Authors: David Seltzer
Robert Thorn recibe la noticia de que su primer hijo ha nacido muerto. Para evitar el dolor de su mujer, Katherine, acepta adoptar a otro niño nacido en la misma clínica, cuya madre ha fallecido durante el parto. Katherine, ignorante de la suplantación, se entrega con ternura al cuidado de su supuesto hijo Damien.
Pero mientras el niño crece, también lo hace el terror que lo rodea. Accidentes fatales, suicidios y una violencia inexplicable parecen seguir a los Thorn adonde quiera que vayan, pero ¿por qué razón? ¿Y cómo es posible que el pequeño Damien tenga algo que ver con tan terribles sucesos? Es sólo un niño...
Pero Damien Thorn no se parece a ningún otro niño. Damien lleva la marca de la bestia, y su momento se acerca.
«¡Aquí está la sabiduría! Que el inteligente calcule la cifra de la Bestia; pues es la cifra de un hombre. Su cifra es 666.» Apocalipsis, 13:18
David Seltzier
La profecía
ePUB v1.1
Eibisi08.07.12
Aquél que es inteligente
calcule el número de la bestia;
pues es número de hombre,
Y su número es Seiscientos Sesenta y Seis.
APOCALIPSIS (13, 18)
Ocurrió en una milésima de segundo. Un movimiento en las galaxias que debería haber tardado eones, se produjo en un abrir y cerrar de ojos.
En el observatorio de Cape Hattie, un joven astrónomo quedó perplejo y sus manos no llegaron a activar a tiempo la cámara que pudo haberlo registrado: la desintegración de tres constelaciones que produjo la estrella oscura y ardiente. De pronto, habían fluido partes de Capricornio, Cáncer y Leo, uniéndose entre sí con magnética certeza, fusionándose para crear una vibrante masa galáctica. Ahora se tornaba más brillante y las constelaciones vacilaron, ¿o es qué temblaban las manos sobre el visor, mientras el astrónomo se esforzaba por sofocar un grito de asombro?

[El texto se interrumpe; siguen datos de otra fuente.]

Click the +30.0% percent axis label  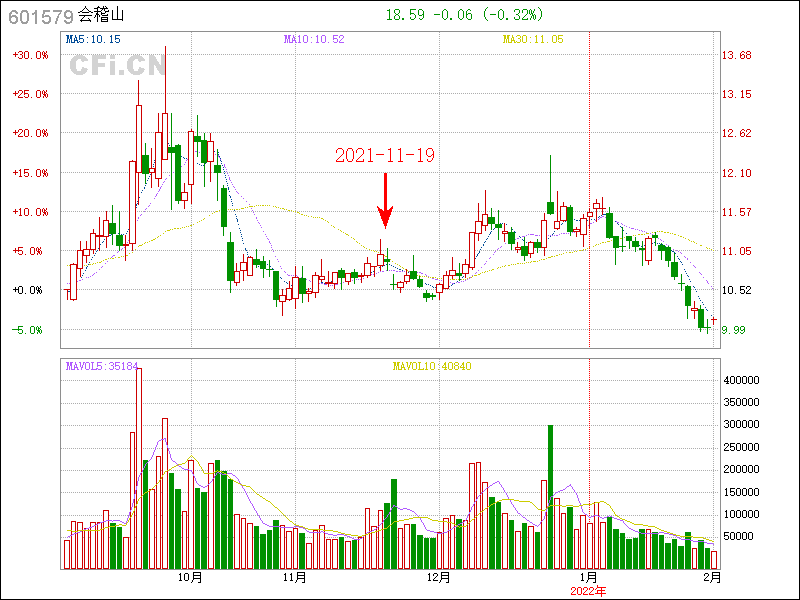pos(30,55)
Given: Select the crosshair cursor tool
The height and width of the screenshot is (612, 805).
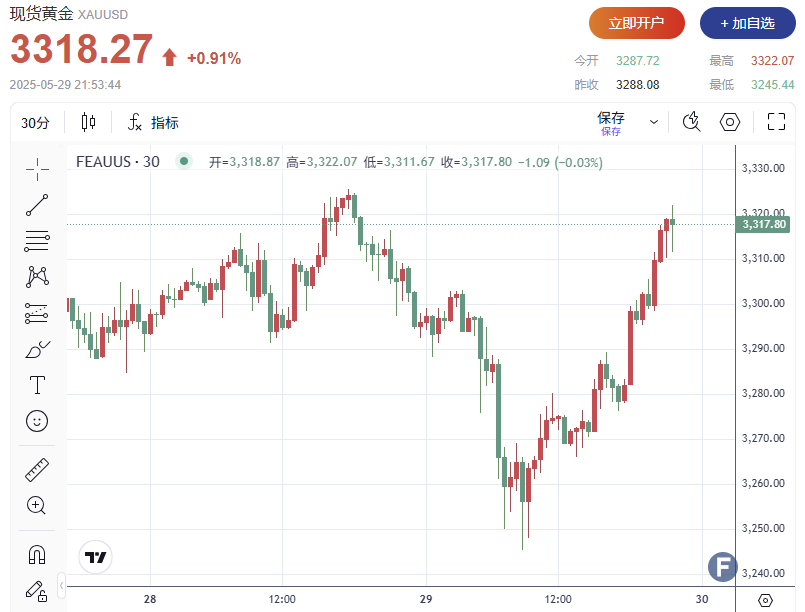Looking at the screenshot, I should tap(37, 169).
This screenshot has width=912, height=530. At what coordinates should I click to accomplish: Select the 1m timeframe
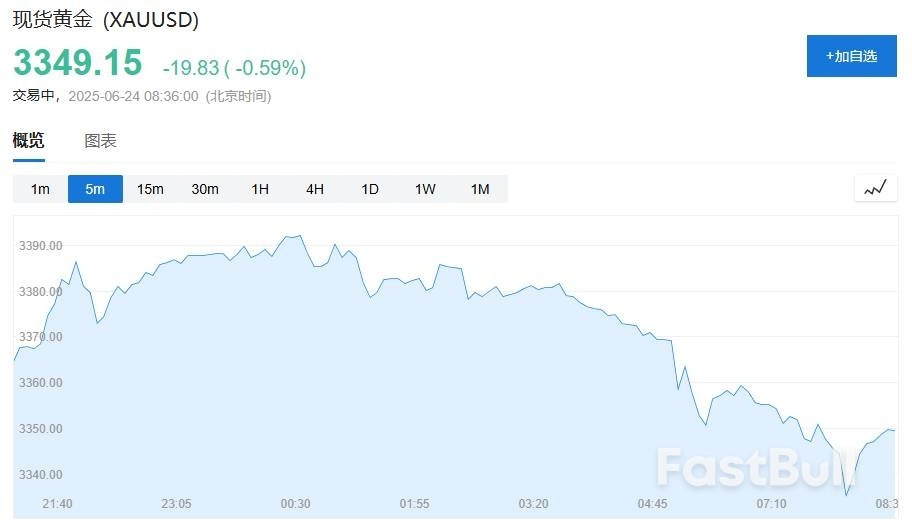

Temía estar a solas ante el fenómeno, pero en realidad no lo estaba. Porque desde las entrañas mismas de la Tierra llegaba un sonido distante. Era el sonido de voces, que parecían humanas pero no lo eran, que se elevaban en devota cacofonía con la creciente potencia de la estrella. En cuevas, sótanos y campos abiertos se habían reunido. Eran los parteros del nacimiento, unos veinte mil seres. Con manos unidas y cabezas inclinadas, sus voces se elevaron hasta que la vibración pudo oírse y sentirse en todas partes. Era el sonido del OHM, que se elevaba hacia el cielo y también entraba en el núcleo prebíblico de la Tierra.
Eran el sexto mes, el sexto día, la hora sexta. El preciso momento predicho por el Antiguo Testamento, cuando la Historia de la Tierra cambiaría. Las guerras, los disturbios de siglos recientes no habían sido más que ensayos, como una probatura del clima para determinar cuándo la Humanidad estaría en condiciones de ser conducida. Bajo César, se habían regocijado cuando los cristianos eran arrojados a los leones. Con Hitler, cuando los judíos eran reducidos a restos calcinados. Ahora la democracia se estaba debilitando, las drogas que perturban la mente se habían convertido en un modo de vida y, en los pocos países donde la libertad de cultos aún se permitía, se sostenía unánimemente que Dios había muerto. De Laos al Líbano, el hermano se había vuelto contra el hermano, los padres contra los hijos. Los ómnibus escolares y los mercados explotaban diariamente en el fragor creciente de la vehemencia preparatoria.
También los estudiosos de la Biblia habían visto la aparición de símbolos bíblicos que anunciaban el acontecimiento que ahora se verificaba. Bajo la forma del Mercado Común había surgido el Sacro Imperio Romano y, con la creación del Estado de Israel, los judíos habían vuelto a la Tierra Prometida. Unido al hambre mundial y a la desintegración de la estructura económica internacional, eso demostraba algo más que una mera coincidencia de acontecimientos. De manera obvia, se trataba de una
conspiración
de éstos. El Apocalipsis lo había predicho todo.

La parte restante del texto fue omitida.